[Data excerpts]
=== Section Start ===

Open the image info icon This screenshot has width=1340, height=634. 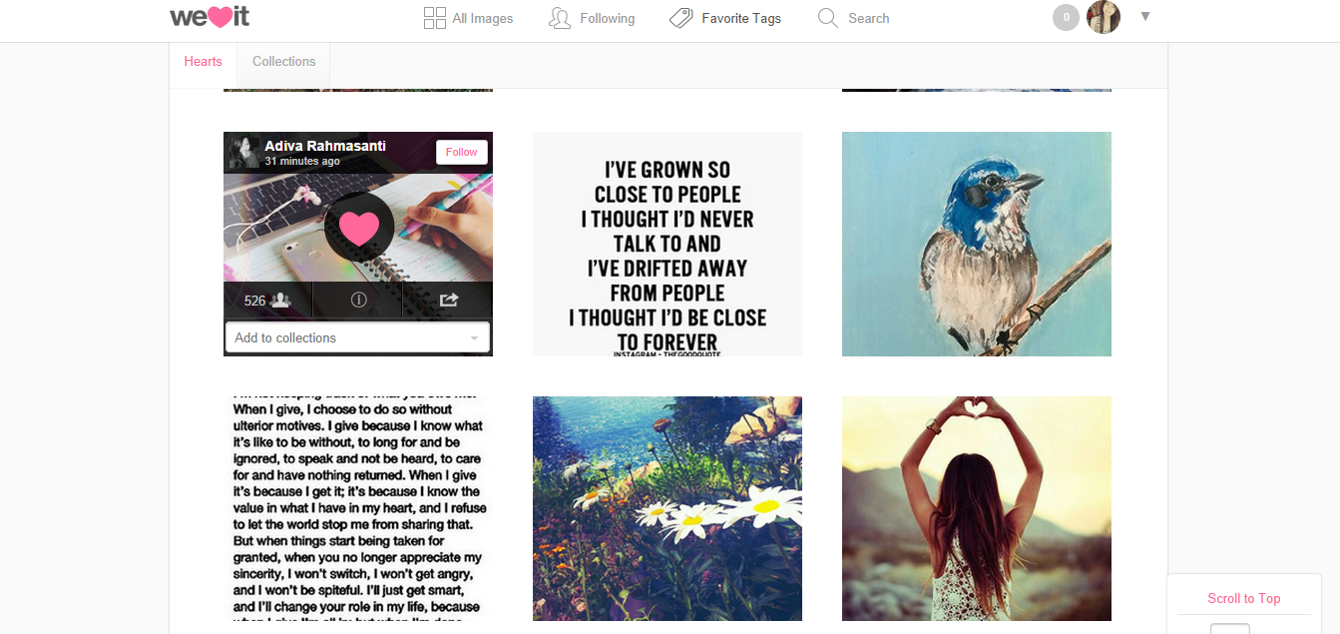pyautogui.click(x=358, y=300)
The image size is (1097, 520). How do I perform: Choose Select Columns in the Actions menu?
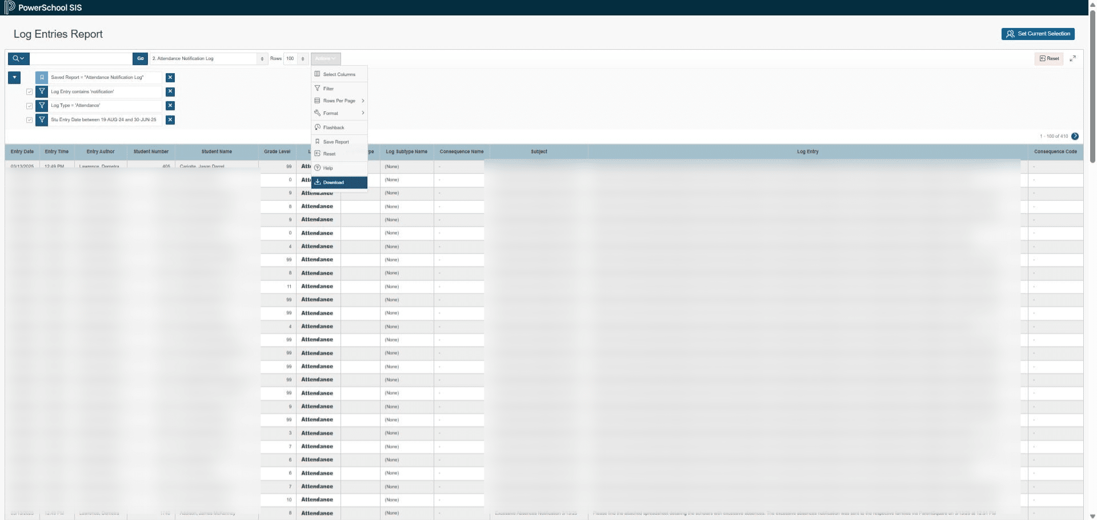[x=339, y=74]
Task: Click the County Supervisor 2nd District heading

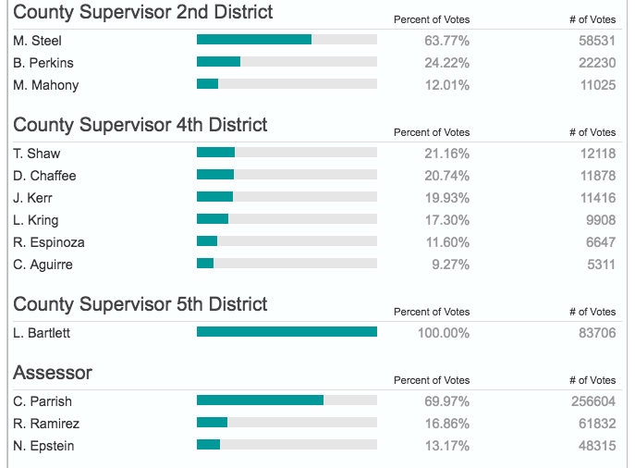Action: tap(143, 12)
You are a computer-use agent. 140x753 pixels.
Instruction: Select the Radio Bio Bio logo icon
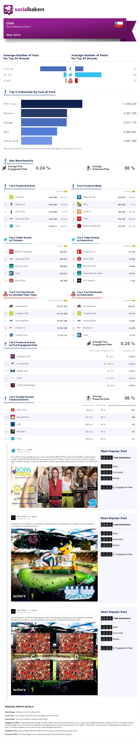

=== Section End ===

Exercise requirements —
Nothing but the lines from the one containing "Task: Click the" through the final line of the records, both included and copied exactly, should appear in the answer; pictures stay out.

Solution for this task —
Task: Click the County Supervisor 2nd District heading

Action: tap(143, 12)
You are a computer-use agent. 140x753 pixels.
Instruction: Select the Radio Bio Bio logo icon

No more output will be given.